Dataset entries
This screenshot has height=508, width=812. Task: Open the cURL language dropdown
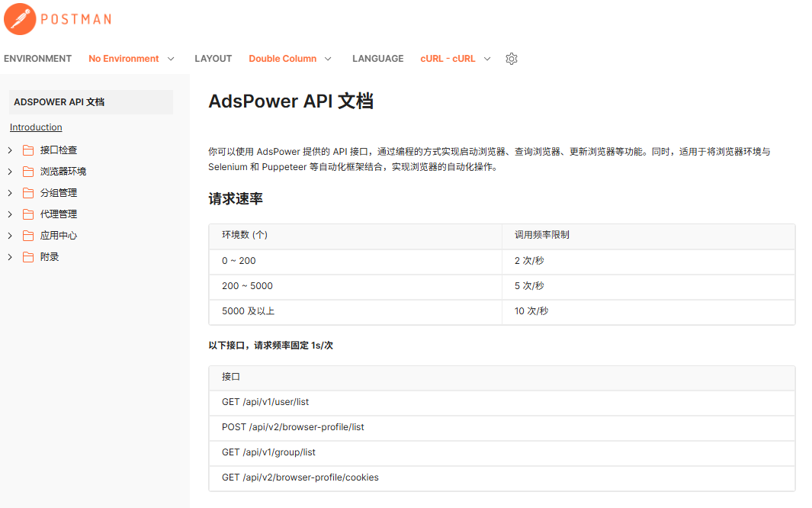(x=454, y=58)
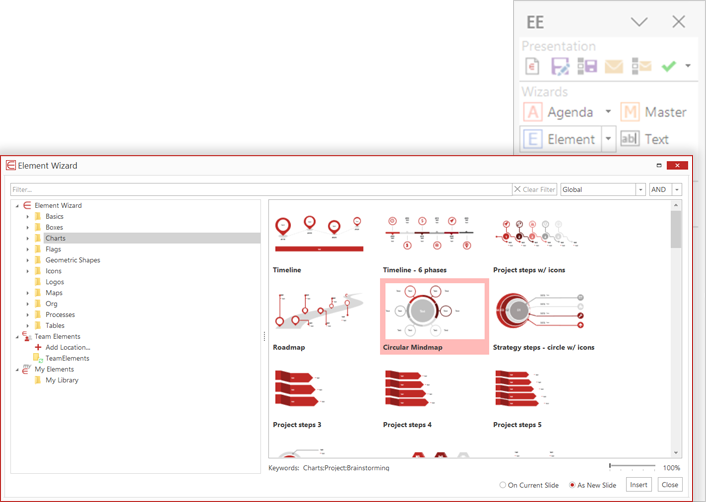Click the Clear Filter button
The width and height of the screenshot is (706, 502).
[x=535, y=190]
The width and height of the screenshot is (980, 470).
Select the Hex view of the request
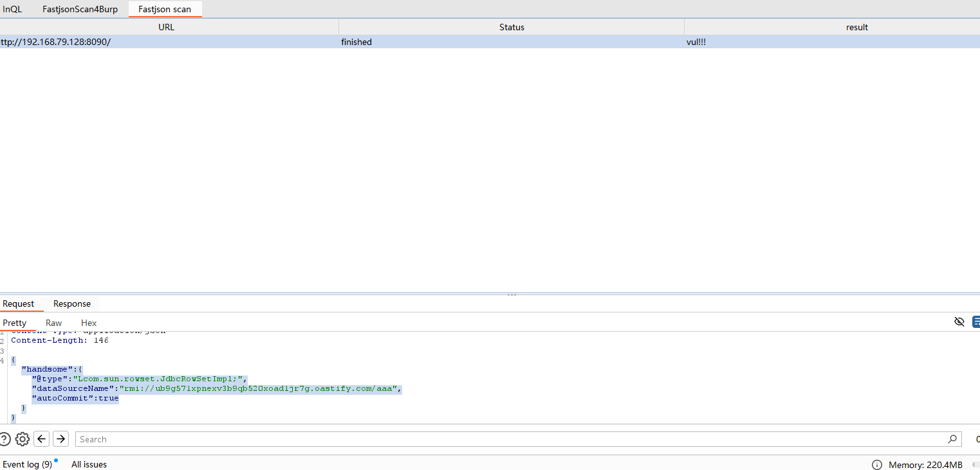point(89,323)
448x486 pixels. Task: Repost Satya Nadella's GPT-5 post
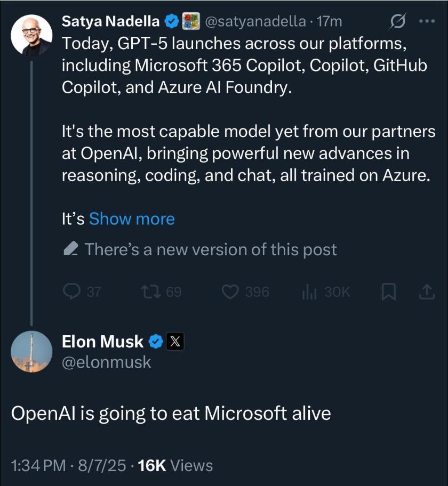pos(150,291)
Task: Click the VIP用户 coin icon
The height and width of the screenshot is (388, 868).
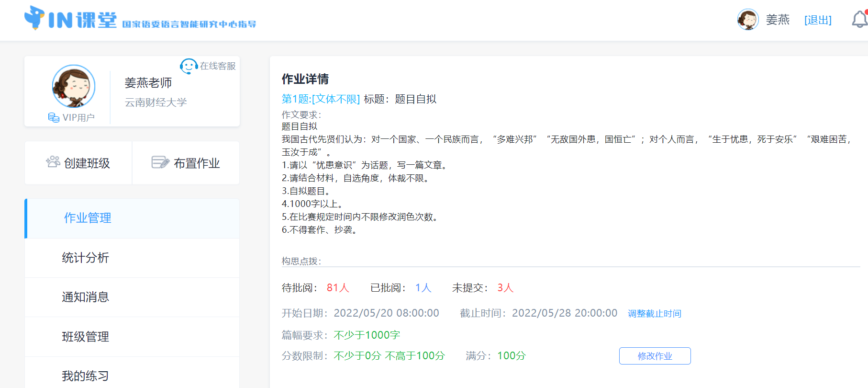Action: [54, 117]
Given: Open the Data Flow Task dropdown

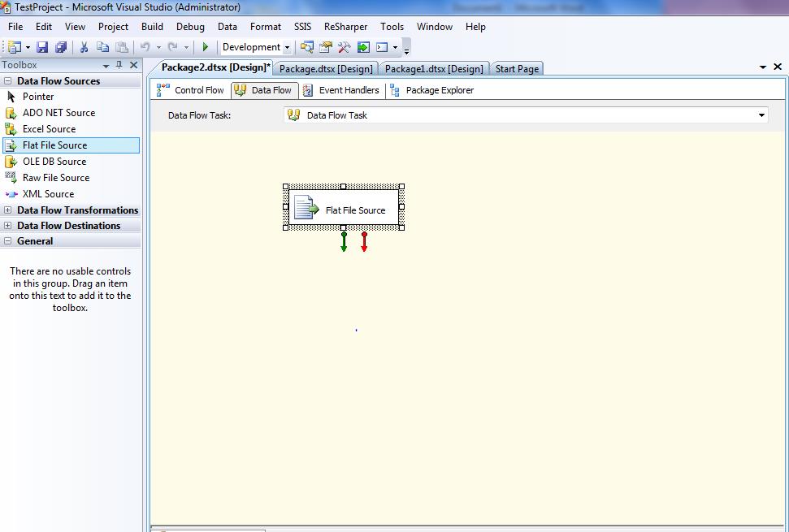Looking at the screenshot, I should [761, 115].
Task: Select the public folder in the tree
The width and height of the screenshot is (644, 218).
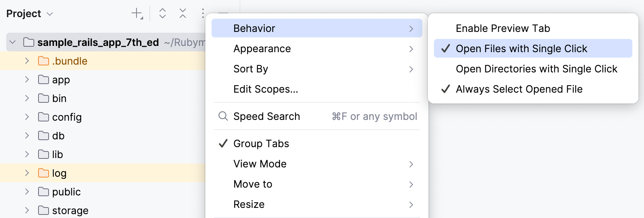Action: pyautogui.click(x=66, y=192)
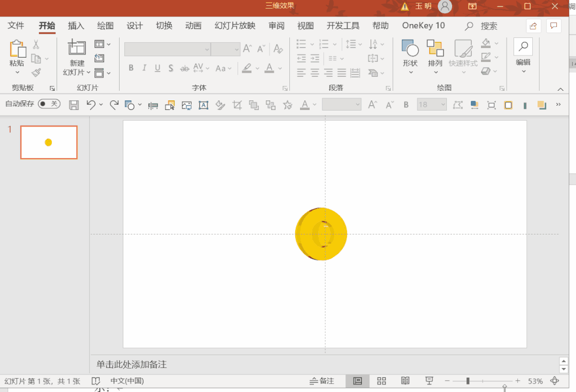This screenshot has height=392, width=576.
Task: Insert a new slide with 新建幻灯片 icon
Action: click(x=77, y=48)
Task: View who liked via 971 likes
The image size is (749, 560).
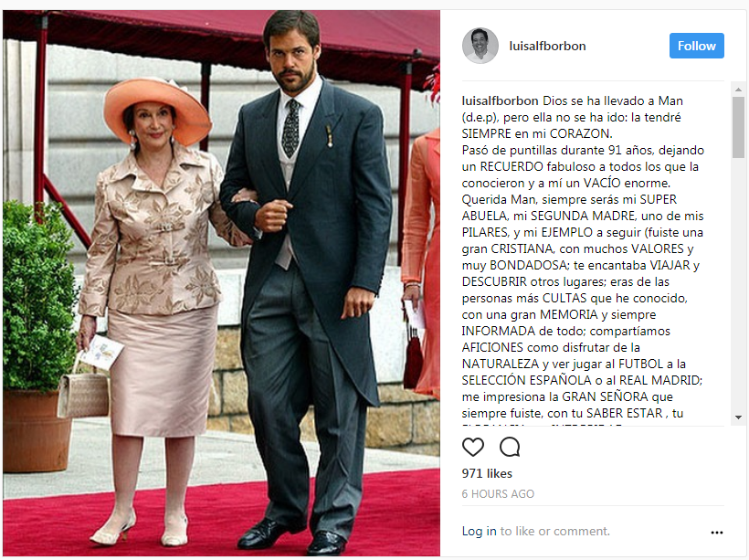Action: (x=487, y=473)
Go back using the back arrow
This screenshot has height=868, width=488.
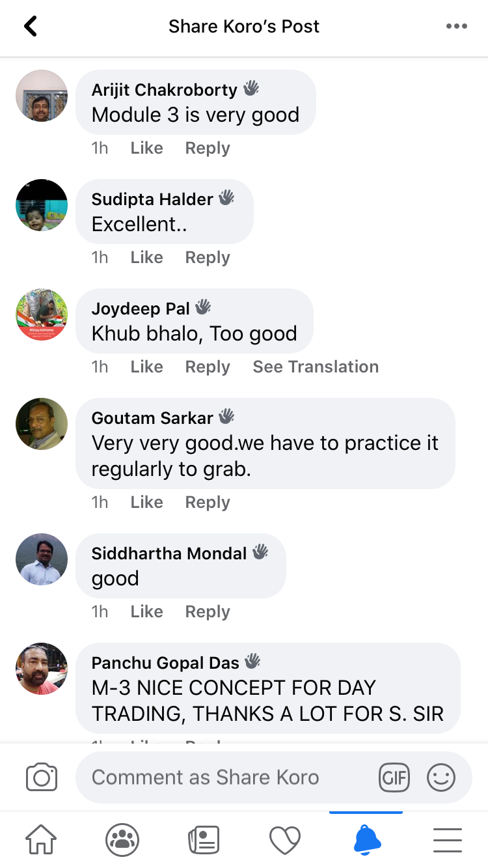(30, 27)
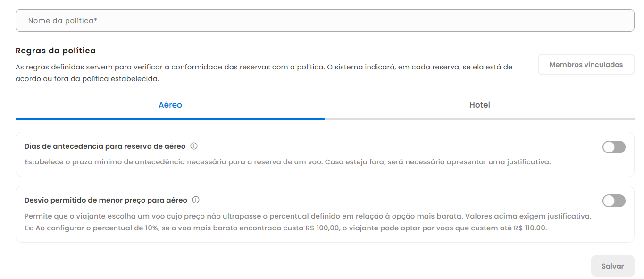Enable Dias de antecedência para reserva toggle
Image resolution: width=644 pixels, height=279 pixels.
pos(613,147)

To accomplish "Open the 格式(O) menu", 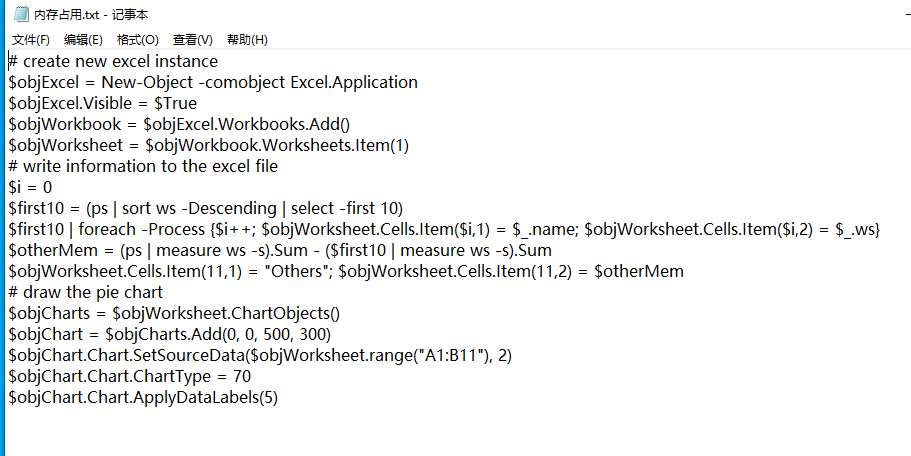I will coord(137,40).
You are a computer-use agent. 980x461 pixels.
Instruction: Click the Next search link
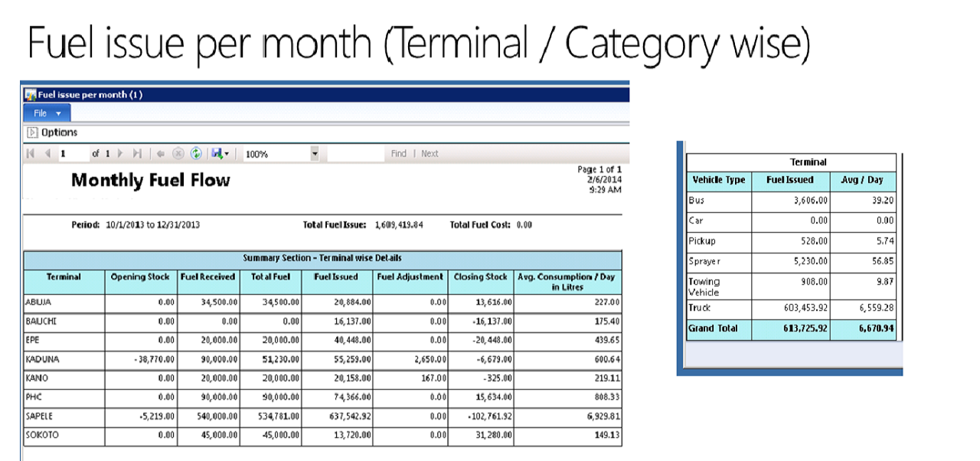pyautogui.click(x=430, y=154)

## WORK ORDER
Looking above, find the stretch of lines that opens with the one holding "Task: Click the VIP用户 coin icon" and closes with the one holding "Task: Select the public folder in the tree". Copy it exactly, pictures excluded.

## RESULT OF THE TASK
Task: Click the VIP用户 coin icon
The height and width of the screenshot is (388, 868).
Action: [54, 117]
Given: Open the Data Flow Task dropdown

Looking at the screenshot, I should [761, 115].
Task: Select the public folder in the tree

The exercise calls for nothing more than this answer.